The Wine Quality Dataset contains two datasets related to red and white vinho verde wine samples, from the north of Portugal. The goal is to model wine quality based on physicochemical tests. The dataset was introduced in [CCA+09]. Please refer to the API reference for options supported by this dataset (chelo.datasets.WineQualityDataset).

Coal Fired Power Plant Dataset

The Coal Fired Power Plant Dataset contains data related to the thermal performance of coal-fired power plants. This dataset includes various features, such as load factors, steam flow rates, and boiler efficiency, that are crucial for analyzing and predicting the thermal performance of power plants. Please refer to the API reference for options supported by this dataset (chelo.datasets.CoalFiredPlantDataset).

Ames Mutagenicity Dataset

The Ames Mutagenicity Dataset contains mutagenicity data for various chemicals tested on Salmonella typhimurium using the Ames test. It includes features that can be used to model and predict mutagenicity. For more information regarding the dataset refer to MLCE book Please refer to the API reference for options supported by this dataset (chelo.datasets.AmesMutagenicityDataset).

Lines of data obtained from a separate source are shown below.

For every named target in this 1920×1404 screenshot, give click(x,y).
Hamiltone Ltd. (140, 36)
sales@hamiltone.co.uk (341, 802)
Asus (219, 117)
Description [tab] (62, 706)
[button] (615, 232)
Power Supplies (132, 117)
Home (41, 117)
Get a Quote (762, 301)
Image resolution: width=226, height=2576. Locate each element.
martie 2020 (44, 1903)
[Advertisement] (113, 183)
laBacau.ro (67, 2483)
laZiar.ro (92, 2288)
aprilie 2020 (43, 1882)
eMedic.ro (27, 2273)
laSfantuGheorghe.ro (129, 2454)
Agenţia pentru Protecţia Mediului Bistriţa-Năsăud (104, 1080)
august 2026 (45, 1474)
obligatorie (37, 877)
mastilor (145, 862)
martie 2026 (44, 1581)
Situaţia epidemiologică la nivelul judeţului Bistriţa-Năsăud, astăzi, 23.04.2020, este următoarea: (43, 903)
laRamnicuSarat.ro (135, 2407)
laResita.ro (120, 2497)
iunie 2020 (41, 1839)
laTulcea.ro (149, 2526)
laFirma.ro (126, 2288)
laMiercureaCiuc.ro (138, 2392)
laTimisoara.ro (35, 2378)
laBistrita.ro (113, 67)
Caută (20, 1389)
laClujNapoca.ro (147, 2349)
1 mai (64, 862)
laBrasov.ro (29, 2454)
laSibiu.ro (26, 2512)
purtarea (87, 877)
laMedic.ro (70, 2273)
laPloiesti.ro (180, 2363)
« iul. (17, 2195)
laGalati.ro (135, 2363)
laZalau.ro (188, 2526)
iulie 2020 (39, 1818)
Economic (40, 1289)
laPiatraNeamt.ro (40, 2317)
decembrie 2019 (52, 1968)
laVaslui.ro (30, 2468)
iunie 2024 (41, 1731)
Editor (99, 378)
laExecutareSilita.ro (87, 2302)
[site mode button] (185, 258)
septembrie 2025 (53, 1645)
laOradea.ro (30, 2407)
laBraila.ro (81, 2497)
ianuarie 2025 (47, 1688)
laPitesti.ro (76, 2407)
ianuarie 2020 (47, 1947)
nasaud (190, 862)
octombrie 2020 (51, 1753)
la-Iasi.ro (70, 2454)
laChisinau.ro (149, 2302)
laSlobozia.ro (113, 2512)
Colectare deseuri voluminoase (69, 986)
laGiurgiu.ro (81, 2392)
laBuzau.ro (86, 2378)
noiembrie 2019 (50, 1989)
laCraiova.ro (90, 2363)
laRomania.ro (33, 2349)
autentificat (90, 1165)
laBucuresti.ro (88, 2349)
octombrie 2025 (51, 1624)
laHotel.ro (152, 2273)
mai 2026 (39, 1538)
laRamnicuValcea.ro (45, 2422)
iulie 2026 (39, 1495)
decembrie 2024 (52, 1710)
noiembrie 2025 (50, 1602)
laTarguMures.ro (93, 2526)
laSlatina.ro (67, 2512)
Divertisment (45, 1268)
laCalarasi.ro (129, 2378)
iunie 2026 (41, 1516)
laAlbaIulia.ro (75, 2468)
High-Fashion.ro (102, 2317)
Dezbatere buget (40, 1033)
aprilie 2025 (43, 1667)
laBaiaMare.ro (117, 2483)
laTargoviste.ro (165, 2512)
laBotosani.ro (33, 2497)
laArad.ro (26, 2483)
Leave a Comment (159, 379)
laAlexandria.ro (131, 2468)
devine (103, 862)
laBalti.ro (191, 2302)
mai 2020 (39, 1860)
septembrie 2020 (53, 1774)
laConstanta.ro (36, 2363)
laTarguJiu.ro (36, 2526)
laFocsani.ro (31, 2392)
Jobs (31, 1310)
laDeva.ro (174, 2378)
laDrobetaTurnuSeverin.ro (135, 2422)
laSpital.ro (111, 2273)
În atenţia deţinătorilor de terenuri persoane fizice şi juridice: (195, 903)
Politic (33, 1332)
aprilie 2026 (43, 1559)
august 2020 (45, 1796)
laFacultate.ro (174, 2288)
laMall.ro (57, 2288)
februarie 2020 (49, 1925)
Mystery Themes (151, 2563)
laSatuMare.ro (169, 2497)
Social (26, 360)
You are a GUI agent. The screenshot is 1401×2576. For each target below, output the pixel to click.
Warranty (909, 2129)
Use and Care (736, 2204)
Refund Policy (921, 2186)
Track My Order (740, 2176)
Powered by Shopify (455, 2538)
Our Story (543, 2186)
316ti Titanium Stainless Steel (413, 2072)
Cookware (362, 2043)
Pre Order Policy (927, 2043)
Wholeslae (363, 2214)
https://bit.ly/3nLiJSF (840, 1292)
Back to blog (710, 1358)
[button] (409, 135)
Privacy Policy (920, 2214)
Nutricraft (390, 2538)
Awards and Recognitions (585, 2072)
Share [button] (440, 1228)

Bioconcentration Factor (BCF) Dataset

The Bioconcentration Factor (BCF) Dataset contains chemical properties and experimental bioconcentration factor (BCF) values. This dataset is useful for understanding the accumulation of chemicals in organisms. For more information regarding the dataset refer to MLCE book Please refer to the API reference for options supported by this dataset (chelo.datasets.BCFactorDataset).

CSTR Dataset

The CSTR Dataset provides time-series data of concentrations of three species (A, B, and X) in a continuous stirred-tank reactor (CSTR). It is suitable for dynamic modeling of chemical processes. For more information regarding the dataset refer to MLCE book Please refer to the API reference for options supported by this dataset (chelo.datasets.CSTRDataset).

Vapor Pressure Dataset

The Vapor Pressure Dataset contains the phase envelope of various compounds. This dataset supports research in thermodynamics and phase equilibrium. For more information regarding the dataset refer to MLCE book Please refer to the API reference for options supported by this dataset (chelo.datasets.VaporPressureDataset).

VLE Dataset

The VLE Dataset focuses on vapor-liquid equilibria (VLE) of CO2. It provides essential information for thermodynamic modeling and process design. For more information regarding the dataset refer to MLCE book Please refer to the API reference for options supported by this dataset (chelo.datasets.VLEDataset).

OPSD Dataset

The OPSD Dataset <https://open-power-system-data.org/>_ focuses on power forecasting. In this loader we include photovoltaic (PV) solar power generation data, as well as critical features such as temperature, radiation (direct and diffuse).

This dataset is particularly useful for applications in energy management, solar power optimization, and predictive modeling of renewable energy resources.

For more information about the dataset, refer to the OPSD documentation <https://open-power-system-data.org/>_. Please refer to the API reference for the supported options and usage of this dataset (:class:chelo.datasets.OPSDPVDataset).

[CCA+09]

Paulo Cortez, António Cerdeira, Fernando Almeida, Telmo Matos, and José Reis. Modeling wine preferences by data mining from physicochemical properties. Decision support systems, 47(4):547–553, 2009.